### Exercise description
Could you set down every record exactly as it appears?

### Material shown
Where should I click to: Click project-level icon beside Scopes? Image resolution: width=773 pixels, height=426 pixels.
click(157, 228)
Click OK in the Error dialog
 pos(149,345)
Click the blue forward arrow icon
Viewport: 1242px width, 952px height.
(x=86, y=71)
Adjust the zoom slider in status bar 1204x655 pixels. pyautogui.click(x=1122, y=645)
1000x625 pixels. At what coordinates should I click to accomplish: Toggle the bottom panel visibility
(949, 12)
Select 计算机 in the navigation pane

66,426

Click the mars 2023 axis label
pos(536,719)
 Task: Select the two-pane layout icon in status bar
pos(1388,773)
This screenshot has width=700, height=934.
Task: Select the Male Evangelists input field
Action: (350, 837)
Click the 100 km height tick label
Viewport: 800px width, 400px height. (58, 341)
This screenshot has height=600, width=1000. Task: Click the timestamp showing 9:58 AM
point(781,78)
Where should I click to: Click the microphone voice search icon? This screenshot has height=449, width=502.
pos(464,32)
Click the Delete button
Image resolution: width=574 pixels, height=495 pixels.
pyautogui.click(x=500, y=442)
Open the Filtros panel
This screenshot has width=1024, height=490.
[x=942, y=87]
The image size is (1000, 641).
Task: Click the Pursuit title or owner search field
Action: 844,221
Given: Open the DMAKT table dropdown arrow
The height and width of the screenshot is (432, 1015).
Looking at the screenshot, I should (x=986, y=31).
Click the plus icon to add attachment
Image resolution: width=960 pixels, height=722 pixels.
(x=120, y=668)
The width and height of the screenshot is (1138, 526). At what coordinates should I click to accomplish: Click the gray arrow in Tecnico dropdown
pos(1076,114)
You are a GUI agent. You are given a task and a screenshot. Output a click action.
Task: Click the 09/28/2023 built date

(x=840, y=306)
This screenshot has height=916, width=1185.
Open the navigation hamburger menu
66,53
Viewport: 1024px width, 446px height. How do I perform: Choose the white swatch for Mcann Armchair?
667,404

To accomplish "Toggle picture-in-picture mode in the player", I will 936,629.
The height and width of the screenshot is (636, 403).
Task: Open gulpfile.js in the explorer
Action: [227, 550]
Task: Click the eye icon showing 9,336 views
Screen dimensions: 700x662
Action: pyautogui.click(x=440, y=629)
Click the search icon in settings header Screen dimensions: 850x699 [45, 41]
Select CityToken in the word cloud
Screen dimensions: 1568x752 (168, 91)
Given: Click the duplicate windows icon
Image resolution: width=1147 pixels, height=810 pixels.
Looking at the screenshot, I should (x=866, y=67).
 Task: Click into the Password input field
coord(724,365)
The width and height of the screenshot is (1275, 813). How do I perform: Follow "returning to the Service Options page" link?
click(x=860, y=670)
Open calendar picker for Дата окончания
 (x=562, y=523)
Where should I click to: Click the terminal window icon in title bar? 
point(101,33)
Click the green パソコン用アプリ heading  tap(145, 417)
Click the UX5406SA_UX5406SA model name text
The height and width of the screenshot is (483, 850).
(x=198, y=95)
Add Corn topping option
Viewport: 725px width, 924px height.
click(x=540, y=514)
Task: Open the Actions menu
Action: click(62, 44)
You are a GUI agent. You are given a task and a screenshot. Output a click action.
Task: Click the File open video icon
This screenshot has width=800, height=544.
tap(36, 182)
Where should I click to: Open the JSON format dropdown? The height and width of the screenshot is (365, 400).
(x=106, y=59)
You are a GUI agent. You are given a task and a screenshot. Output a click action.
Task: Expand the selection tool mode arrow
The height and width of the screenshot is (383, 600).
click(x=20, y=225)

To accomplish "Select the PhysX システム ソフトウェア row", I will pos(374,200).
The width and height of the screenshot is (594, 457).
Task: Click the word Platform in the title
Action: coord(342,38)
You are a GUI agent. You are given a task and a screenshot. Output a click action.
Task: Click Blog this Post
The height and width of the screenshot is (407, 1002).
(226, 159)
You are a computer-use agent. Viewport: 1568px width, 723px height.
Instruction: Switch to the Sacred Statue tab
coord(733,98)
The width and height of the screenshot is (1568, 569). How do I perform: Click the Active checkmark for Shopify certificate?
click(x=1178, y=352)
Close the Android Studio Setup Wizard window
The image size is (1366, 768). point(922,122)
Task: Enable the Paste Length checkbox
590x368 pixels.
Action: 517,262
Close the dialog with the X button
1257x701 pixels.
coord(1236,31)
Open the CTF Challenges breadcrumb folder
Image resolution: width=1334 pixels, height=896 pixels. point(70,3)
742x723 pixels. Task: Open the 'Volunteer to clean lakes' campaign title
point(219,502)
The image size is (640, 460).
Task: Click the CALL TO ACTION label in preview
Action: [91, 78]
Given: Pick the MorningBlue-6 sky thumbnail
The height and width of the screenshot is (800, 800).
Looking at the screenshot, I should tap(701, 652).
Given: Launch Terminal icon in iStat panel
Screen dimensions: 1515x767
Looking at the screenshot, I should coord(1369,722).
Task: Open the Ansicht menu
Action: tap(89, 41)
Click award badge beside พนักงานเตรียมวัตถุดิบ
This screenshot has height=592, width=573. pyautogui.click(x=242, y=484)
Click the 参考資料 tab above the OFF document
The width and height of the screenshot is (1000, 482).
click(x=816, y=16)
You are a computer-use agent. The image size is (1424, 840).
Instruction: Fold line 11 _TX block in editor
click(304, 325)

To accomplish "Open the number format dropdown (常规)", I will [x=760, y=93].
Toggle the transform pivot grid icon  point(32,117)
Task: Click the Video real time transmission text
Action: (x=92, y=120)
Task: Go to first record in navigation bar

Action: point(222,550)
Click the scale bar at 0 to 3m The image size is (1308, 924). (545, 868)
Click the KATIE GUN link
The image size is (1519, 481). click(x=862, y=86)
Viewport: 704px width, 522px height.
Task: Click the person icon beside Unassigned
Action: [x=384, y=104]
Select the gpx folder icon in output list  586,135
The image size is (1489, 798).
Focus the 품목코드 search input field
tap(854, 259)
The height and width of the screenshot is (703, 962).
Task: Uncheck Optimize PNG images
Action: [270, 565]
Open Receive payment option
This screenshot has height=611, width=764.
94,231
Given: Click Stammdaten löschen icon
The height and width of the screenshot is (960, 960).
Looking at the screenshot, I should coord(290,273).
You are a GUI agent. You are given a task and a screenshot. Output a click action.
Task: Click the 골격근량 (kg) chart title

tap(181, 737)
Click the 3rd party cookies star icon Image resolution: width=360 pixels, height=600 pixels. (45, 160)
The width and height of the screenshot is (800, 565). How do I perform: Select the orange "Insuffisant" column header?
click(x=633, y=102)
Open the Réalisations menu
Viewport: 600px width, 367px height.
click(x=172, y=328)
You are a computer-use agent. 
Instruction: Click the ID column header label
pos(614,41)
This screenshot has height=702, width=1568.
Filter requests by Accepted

### Task result
Where should I click to: Click project-level icon beside Scopes? Image resolution: width=773 pixels, height=426 pixels.
click(157, 228)
Click OK in the Error dialog
 pos(149,345)
Click the blue forward arrow icon
Viewport: 1242px width, 952px height.
(x=86, y=71)
Adjust the zoom slider in status bar 1204x655 pixels. pyautogui.click(x=1122, y=645)
1000x625 pixels. At what coordinates should I click to accomplish: Toggle the bottom panel visibility
(949, 12)
Select 计算机 in the navigation pane

66,426

Click the mars 2023 axis label
pos(536,719)
 Task: Select the two-pane layout icon in status bar
pos(1388,773)
This screenshot has width=700, height=934.
Task: Select the Male Evangelists input field
Action: (350, 837)
Click the 100 km height tick label
Viewport: 800px width, 400px height. (58, 341)
This screenshot has height=600, width=1000. Task: Click the timestamp showing 9:58 AM
point(781,78)
Where should I click to: Click the microphone voice search icon? This screenshot has height=449, width=502.
pos(464,32)
Click the Delete button
Image resolution: width=574 pixels, height=495 pixels.
pyautogui.click(x=500, y=442)
Open the Filtros panel
This screenshot has width=1024, height=490.
[x=942, y=87]
The image size is (1000, 641).
Task: Click the Pursuit title or owner search field
Action: 844,221
Given: Open the DMAKT table dropdown arrow
The height and width of the screenshot is (432, 1015).
Looking at the screenshot, I should (x=986, y=31).
Click the plus icon to add attachment
Image resolution: width=960 pixels, height=722 pixels.
(x=120, y=668)
The width and height of the screenshot is (1138, 526). At what coordinates should I click to accomplish: Click the gray arrow in Tecnico dropdown
pos(1076,114)
You are a GUI agent. You are given a task and a screenshot. Output a click action.
Task: Click the 09/28/2023 built date

(x=840, y=306)
This screenshot has height=916, width=1185.
Open the navigation hamburger menu
66,53
Viewport: 1024px width, 446px height. How do I perform: Choose the white swatch for Mcann Armchair?
667,404

To accomplish "Toggle picture-in-picture mode in the player", I will 936,629.
The height and width of the screenshot is (636, 403).
Task: Open gulpfile.js in the explorer
Action: [227, 550]
Task: Click the eye icon showing 9,336 views
Screen dimensions: 700x662
Action: pyautogui.click(x=440, y=629)
Click the search icon in settings header Screen dimensions: 850x699 [45, 41]
Select CityToken in the word cloud
Screen dimensions: 1568x752 (168, 91)
Given: Click the duplicate windows icon
Image resolution: width=1147 pixels, height=810 pixels.
Looking at the screenshot, I should (x=866, y=67).
 Task: Click into the Password input field
coord(724,365)
The width and height of the screenshot is (1275, 813). How do I perform: Follow "returning to the Service Options page" link?
click(x=860, y=670)
Open calendar picker for Дата окончания
 (x=562, y=523)
Where should I click to: Click the terminal window icon in title bar? 
point(101,33)
Click the green パソコン用アプリ heading  tap(145, 417)
Click the UX5406SA_UX5406SA model name text
The height and width of the screenshot is (483, 850).
(x=198, y=95)
Add Corn topping option
Viewport: 725px width, 924px height.
click(x=540, y=514)
Task: Open the Actions menu
Action: click(62, 44)
You are a GUI agent. You are given a task and a screenshot. Output a click action.
Task: Click the File open video icon
This screenshot has width=800, height=544.
tap(36, 182)
Where should I click to: Open the JSON format dropdown? The height and width of the screenshot is (365, 400).
(x=106, y=59)
You are a GUI agent. You are given a task and a screenshot. Output a click action.
Task: Expand the selection tool mode arrow
The height and width of the screenshot is (383, 600).
click(x=20, y=225)

To accomplish "Select the PhysX システム ソフトウェア row", I will pos(374,200).
The width and height of the screenshot is (594, 457).
Task: Click the word Platform in the title
Action: coord(342,38)
You are a GUI agent. You are given a task and a screenshot. Output a click action.
Task: Click Blog this Post
The height and width of the screenshot is (407, 1002).
(226, 159)
You are a computer-use agent. Viewport: 1568px width, 723px height.
Instruction: Switch to the Sacred Statue tab
coord(733,98)
The width and height of the screenshot is (1568, 569). How do I perform: Click the Active checkmark for Shopify certificate?
click(x=1178, y=352)
Close the Android Studio Setup Wizard window
The image size is (1366, 768). point(922,122)
Task: Enable the Paste Length checkbox
590x368 pixels.
Action: 517,262
Close the dialog with the X button
1257x701 pixels.
coord(1236,31)
Open the CTF Challenges breadcrumb folder
Image resolution: width=1334 pixels, height=896 pixels. point(70,3)
742x723 pixels. Task: Open the 'Volunteer to clean lakes' campaign title
point(219,502)
The image size is (640, 460).
Task: Click the CALL TO ACTION label in preview
Action: [91, 78]
Given: Pick the MorningBlue-6 sky thumbnail
The height and width of the screenshot is (800, 800).
Looking at the screenshot, I should tap(701, 652).
Given: Launch Terminal icon in iStat panel
Screen dimensions: 1515x767
Looking at the screenshot, I should coord(1369,722).
Task: Open the Ansicht menu
Action: tap(89, 41)
Click award badge beside พนักงานเตรียมวัตถุดิบ
This screenshot has height=592, width=573. pyautogui.click(x=242, y=484)
Click the 参考資料 tab above the OFF document
The width and height of the screenshot is (1000, 482).
click(x=816, y=16)
You are a computer-use agent. The image size is (1424, 840).
Instruction: Fold line 11 _TX block in editor
click(304, 325)

To accomplish "Open the number format dropdown (常规)", I will [x=760, y=93].
Toggle the transform pivot grid icon  point(32,117)
Task: Click the Video real time transmission text
Action: (x=92, y=120)
Task: Go to first record in navigation bar

Action: point(222,550)
Click the scale bar at 0 to 3m The image size is (1308, 924). (545, 868)
Click the KATIE GUN link
The image size is (1519, 481). click(x=862, y=86)
Viewport: 704px width, 522px height.
Task: Click the person icon beside Unassigned
Action: [x=384, y=104]
Select the gpx folder icon in output list  586,135
The image size is (1489, 798).
Focus the 품목코드 search input field
tap(854, 259)
The height and width of the screenshot is (703, 962).
Task: Uncheck Optimize PNG images
Action: [270, 565]
Open Receive payment option
This screenshot has height=611, width=764.
94,231
Given: Click Stammdaten löschen icon
The height and width of the screenshot is (960, 960).
Looking at the screenshot, I should coord(290,273).
You are a GUI agent. You are given a task and a screenshot. Output a click action.
Task: Click the 골격근량 (kg) chart title

tap(181, 737)
Click the 3rd party cookies star icon Image resolution: width=360 pixels, height=600 pixels. (45, 160)
The width and height of the screenshot is (800, 565). How do I perform: Select the orange "Insuffisant" column header?
click(x=633, y=102)
Open the Réalisations menu
Viewport: 600px width, 367px height.
click(x=172, y=328)
You are a computer-use agent. 
Instruction: Click the ID column header label
pos(614,41)
This screenshot has height=702, width=1568.
Filter requests by Accepted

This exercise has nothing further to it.